The coalescent‐based analyses should be expected to recover similar estimates, but the results from ASTRAL‐III (Fig. 4) and STACEY (Fig. 3) did not fully agree. In the ASTRAL‐III analysis, L. packardiae and the Hell’s Canyon clade (the former strongly supported, posterior probability (pp) = 0.97, the latter less so, pp = 0.83 in STACEY; Fig. 3) were not recovered as monophyletic. The accession Ottenlips 59 was unresolved in the STACEY tree (Fig. 3) and embedded in the western Montana grade in ASTRAL‐III (Fig. 4). Both analyses recovered the northern and southern clades, although neither clade is strongly supported with ASTRAL‐III and only the northern clade is strongly supported with STACEY. STACEY and ASTRAL‐III have different algorithms for handling ILS, and we suspect that the level of ILS relative to the strength of signal in each of the genes in our study group is the reason that clades in agreement with morphology and geography are recovered in STACEY and receive greater support. STACEY has been shown to be less sensitive to population size estimates compared to the software Bayesian Phylogenetics and Phylogeography (BPP; Yang and Rannala, 2010) and may explain why it performs better than ASTRAL‐III here (Barley et al., 2018).

The STACEY phylogeny resulting from the analysis of 54 introns was the only method to recover clades consistent with external, non‐molecular data (Figs. 2, 3, 5). Geography, and to some degree morphology and previously recognized taxonomy, mostly agree with phylogenetic position in the STACEY analysis. For example, STACEY recovered Lomatium packardiae as monophyletic and supported. Although both northern and southern clades were also recovered with ASTRAL‐III, only STACEY recovered structure within these clades that corresponds to small geographic areas such as western Montana and Camas Prairie (Fig. 3). Therefore, we will focus the remainder of our discussion on this analysis because it is likely that the discrepancies from other analyses are due to ILS.

The STACEY phylogeny revealed a major geographic split between northern and southern populations; this split was also observed in ASTRAL‐III, but not in the concatenated Bayesian nuclear analysis. Within the larger clades, STACEY uncovered seven less inclusive subclades that correspond to geography (Figs. 2, 3) and to some degree morphology and previously recognized taxonomy, such as the recovery of L. packardiae as both monophyletic (Fig. 3) and morphologically distinct from other accessions in the PCA of reproductive characters (Appendix S10).

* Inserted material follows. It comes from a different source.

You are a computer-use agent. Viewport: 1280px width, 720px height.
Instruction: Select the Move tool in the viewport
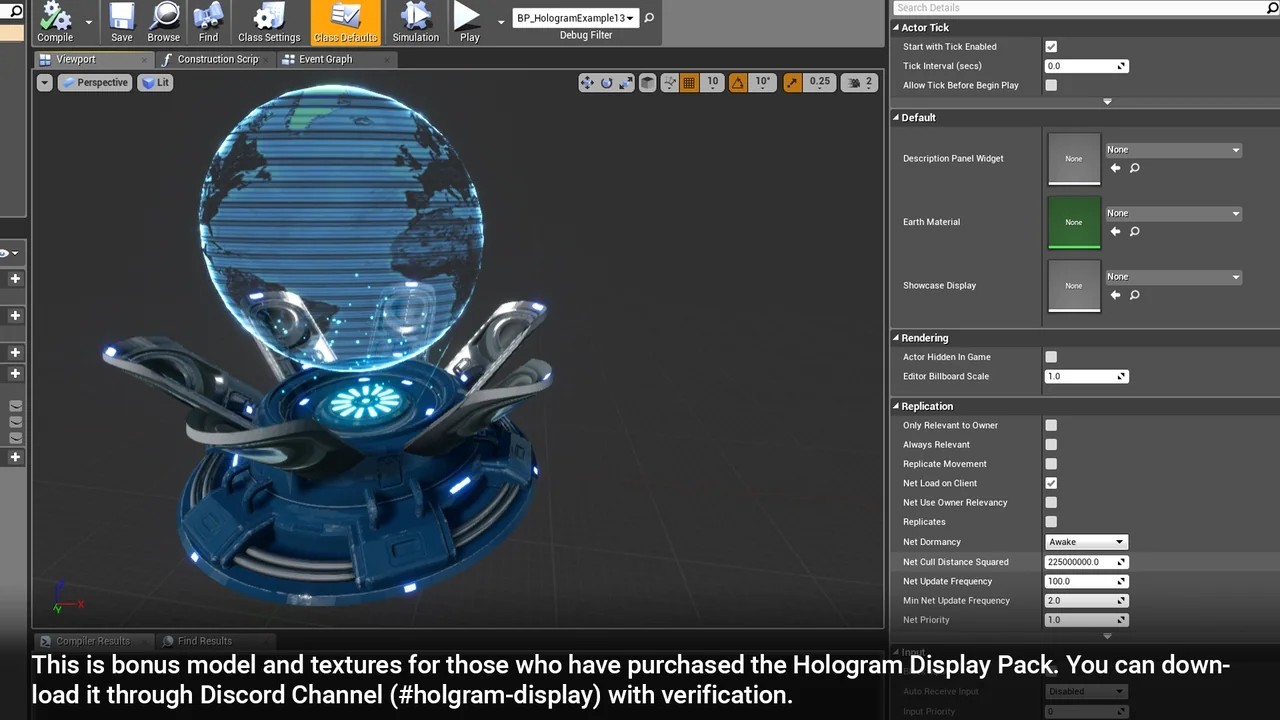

Neither the ASTRAL‐III, nor concatenated nuclear Bayesian tree recovered these subclades with as much support as the STACEY topology (Figs. 3, 4; Appendix S8).

Efficacy of introns and coalescent theory in shallow‐scale phylogenetic analysis

Johnson et al. (2016, 2018) have discussed the theoretical practicality of using the highly variable introns at the population or species‐complex levels, but this investigation into the evolutionary history of the Lomatium triternatum complex is the first study to our knowledge to demonstrate the efficacy of using only the flanking intronic regions from a target‐enrichment approach at shallow species‐complex‐level scales. Previous studies of the Lomatium triternatum complex failed to resolve relationships among the Lomatium anomalum/packardiae subcomplex and recovered unusual results regarding the placement of some individuals (Smith et al., 2018a). The use of introns from the Angiosperms353 probe set allowed us to recover structure within this subcomplex that agreed with geography, previously recognized species boundaries, and to a lesser extent, morphology. Previous attempts most likely failed because of low levels of sequence variation and substantial amounts of ILS in this group. A recent paper investigated the utility of the Angiosperms353 exons to resolve phylogenetic estimates at the species level in Cyperus (Larridon et al., 2020). This study obtained well‐resolved and strongly supported estimates using exons, but also recovered largely congruent topologies using concatenated and coalescent approaches, likely indicating that ILS is not a significant issue in this group of Cyperus (despite being a relatively shallow radiation) when compared to the Lomatium anomalum/L. packardiae complex. In contrast, Thomas et al. (2021b) uncovered likely ILS in the Hydrostachyaceae and Cornus. Larridon et al. (2020) also compared results obtained with Cyperaceae‐specific baits and found that they were not better at resolving relationships than those acquired with the Angiosperms353 probe set, thus indicating that use of the Angiosperms353 probe set can be as productive a method without the time and cost associated with the development of taxon‐specific baits. Similarly, Thomas et al. (2021a) used both introns and exons from the Angiosperms353 probe set to better resolve phylogenetic relationships in Veronica sect. Hebe (Plantaginaceae), a radiation estimated at 5–10 million years ago.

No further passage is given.